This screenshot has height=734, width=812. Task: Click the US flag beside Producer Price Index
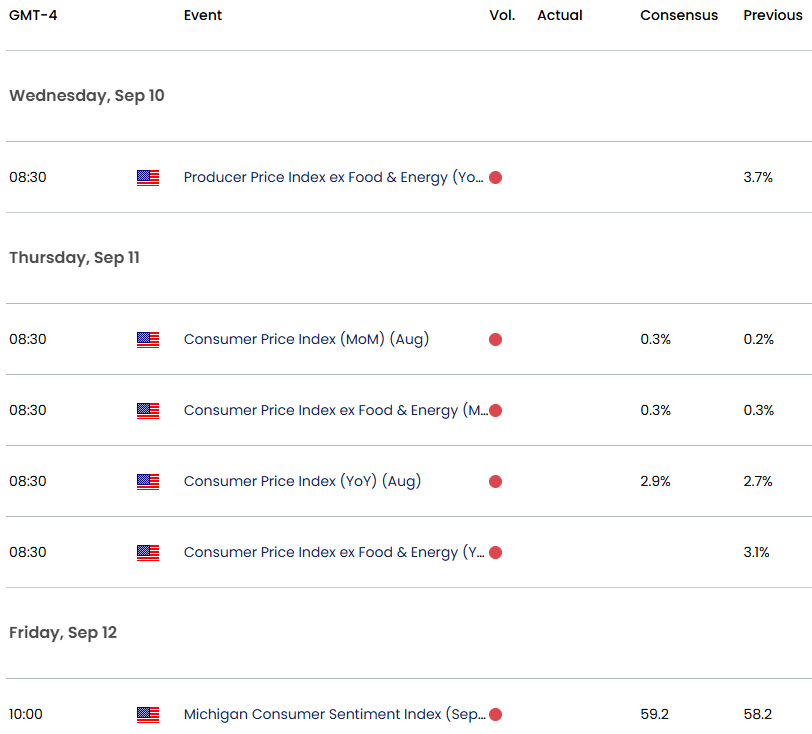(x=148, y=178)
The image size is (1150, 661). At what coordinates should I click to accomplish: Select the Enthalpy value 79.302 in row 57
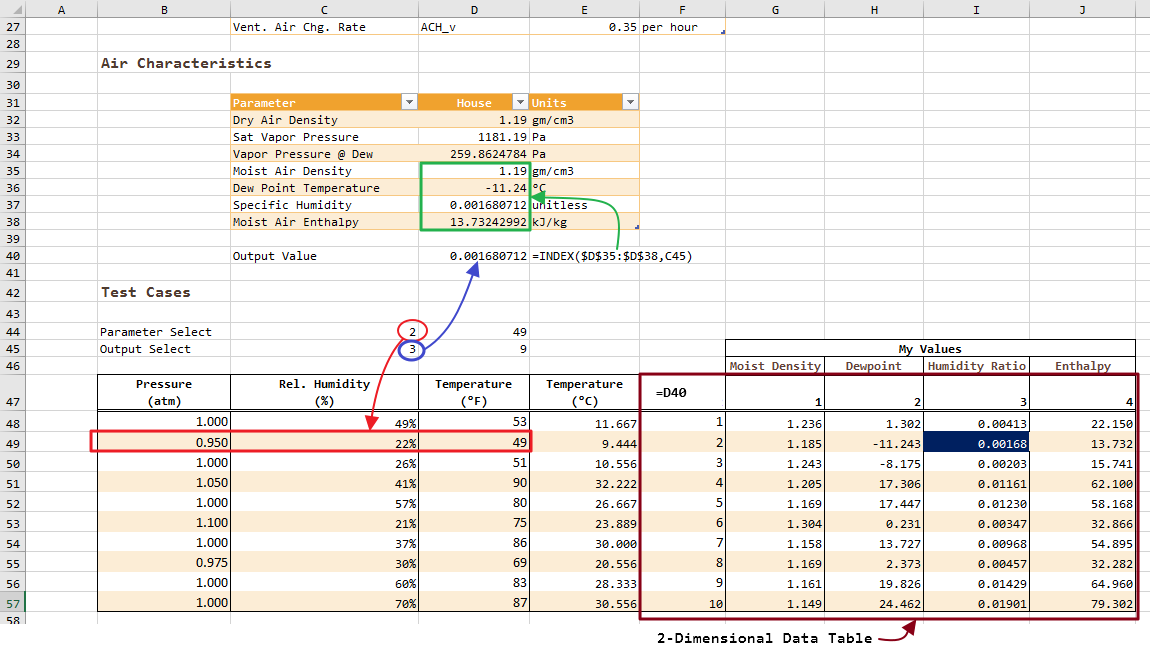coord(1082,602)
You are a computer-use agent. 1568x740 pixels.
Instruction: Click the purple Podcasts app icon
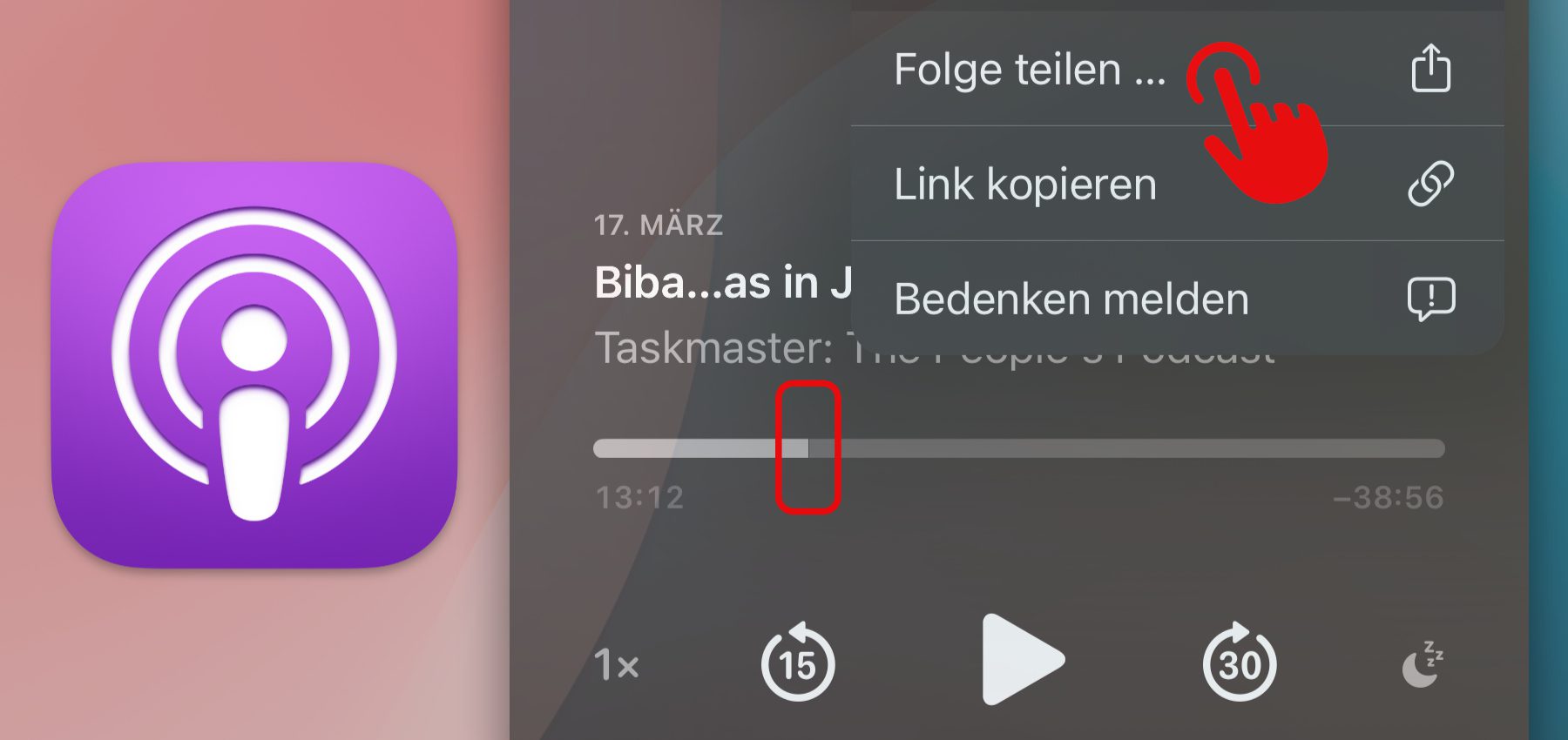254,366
* * *
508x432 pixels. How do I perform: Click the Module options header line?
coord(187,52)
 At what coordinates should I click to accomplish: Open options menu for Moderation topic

#### Task prompt:
Please rewrite the rows from the line containing "508x432 pixels. How" through the line containing "At what coordinates should I click to accomplish: Open", inclusive, swapping "header" for "title" and leaving everything else unchanged.

#### Response to this exercise:
508x432 pixels. How do I perform: Click the Module options title line?
coord(187,52)
 At what coordinates should I click to accomplish: Open options menu for Moderation topic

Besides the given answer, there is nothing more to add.